Why Github’s “main” concern is at best lazy posturing

Tong Qiu
Codehesion
Published in
4 min readJul 5, 2020

If you work in the tech industry, you’re probably aware of the recent push for more “racially neutral” language in terminology. Github is renaming its master branches to main. Twitter has just published its guidelines for more inclusive language. Chromium too has something similar.

I take no issue with “more inclusive language” in principle. But I think there is some really questionable logic behind some of these proposed changes. In this post I will focus on Github’s renaming of “master” to “main”. I plan to follow with a second post on why blacklisting “blacklist” is not only too ironic to be allowed (if irony had a whitelist, oh wow this has gotten meta-ironic), but a form of censorship that patronises the intelligences of even the dimmest of us (I’m probably not supposed to use dim to mean unintelligent any more either, am I?).

So, onto Github. Its renaming of “master” to “main” is in response to the claim that the use of “master/slave” terminology evokes black slavery, a still gaping and raw wound in modern race relations, and that association creates a non-inclusive or even hostile work environment for black software developers. While I can understand and sympathise with that argument, the problem I have with Github’s change is that there is no “slave” in their terminology. There are no slave branches (of course, you can name your branches whatever you want so maybe some people call theirs slaves, but in all my years working with Github and Gitlab across various companies I have never encountered a branch called slave). So now are we saying that the word “master” itself is problematic? I find that harder to buy.

Maybe it could be if its context clearly implies the presence of slaves, even if they are not named (and even this I would find tenuous). But if you actually read the definition of the master/slave terminology in software, you’ll find that it doesn’t even describe Github’s branching model. The master branch doesn’t control other branches. Other branches are used as working drafts to then update the master branch. If anything, it’s perhaps closer to the notion of “master mixes” in music in that it’s the final published version, and I don’t see anyone calling that racially non-inclusive. Yet.

So what can I conclude about the motivations behind Github’s change, forcing its 40 million users to update their references to their master branches? I’m afraid the only conclusion I can draw is that they’re bowing to public pressure to show some kind of — actually no, the right kind of — response to the BLM movement. And it’s a lazy one — they didn’t even conceive of the idea that master/slave terminology should be replaced by something more inclusive. According to this Vice article, that idea goes back to 2003 and programming languages such as Python and Drupal have already replaced those terms. From where I’m standing, it looks like Github got into a branding panic about how to show their support for BLM (because apparently silence is violence now) and this seemed like a visually pleasing thing to do that would make international news. Never mind that it’s an empty gesture.

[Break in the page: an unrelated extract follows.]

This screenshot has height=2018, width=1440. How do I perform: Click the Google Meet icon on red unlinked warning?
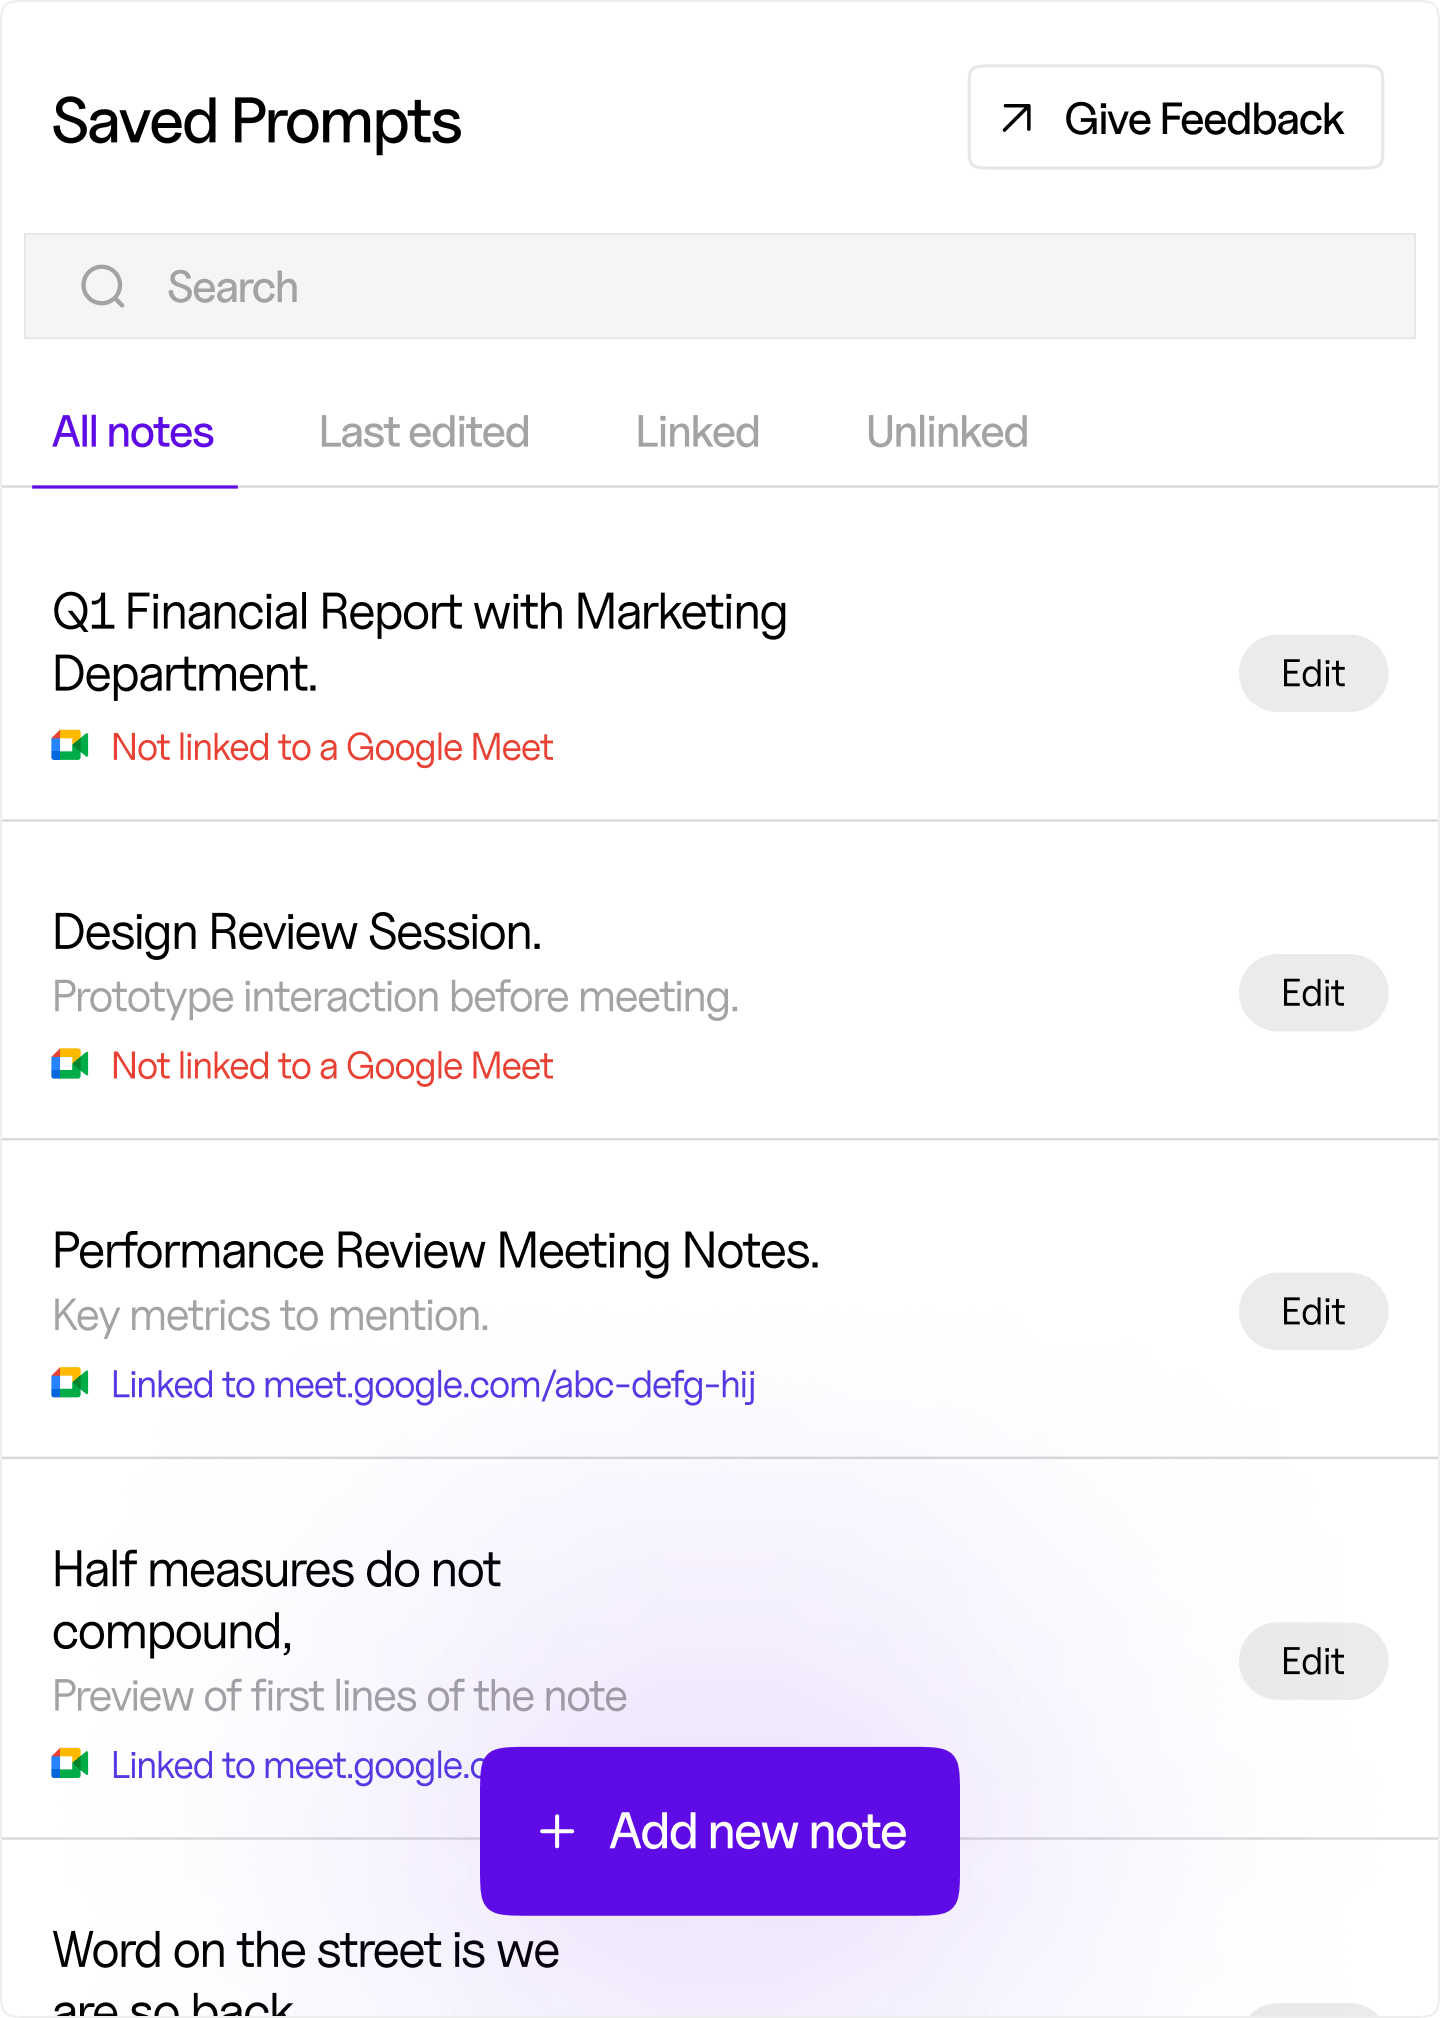pyautogui.click(x=70, y=747)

Furthermore, this kind of empty gesture is worse than useless, I believe it is actually harmful to the cause of racial equality and inclusion in our industry. Both the BBC article and a colleague of mine quoted this tweet from Una Kravets of Google in justifying the change: “If it prevents even a single black person from feeling more isolated in the tech community, feels like a no brainer to me!”

Firstly, I have not heard or read any evidence that this change — just removing “master” when it’s not contextualised with “slave” in any way — has or will make a single black person feel less isolated in the tech community. If anything, this over-the-top insistence on seeing race where it doesn’t even exist could well make black engineers, who are often already painfully aware of being in the minority, feel even more self conscious. They may fear resentment from their white colleagues who bemoan this as PC gone mad, or an unnecessary policing of language.

Secondly, it’s a very naive statement that assumes the feelings of individual black people is the only measure of importance. It completely fails to consider the potentially negative consequences. One, as mentioned above, could be that it actually makes black people feel more isolated or tokenised. That one is speculation on my part, but this next one isn’t. It could cause, and indeed has caused, backlash against the whole movement to improve racial inclusion in tech. Is it really worth one black person feeling better in their job to push thousands of others, who had been in favour of improving diversity and inclusion in the tech industry, into a more suspicious stance on initiatives that try to do this? To me, it doesn’t seem like a “no-brainer” at all, rather it suggests that the person saying this didn’t really use their brain.

Finally, the argument is itself extremely exclusionary in its use of the claim that it’s a “no-brainer”. This implies that if you disagree with the statement, you are even more stupid than a person without a brain. Such a dogmatic statement in favour of inclusion is laughably, but also tragically, ironic.

Given all this, the most generous interpretation that I can give of Github’s change is that it is lazy posturing, a cynical branding exercise. The least is that it’s a net negative in the quest for improved racial inclusion in the tech industry.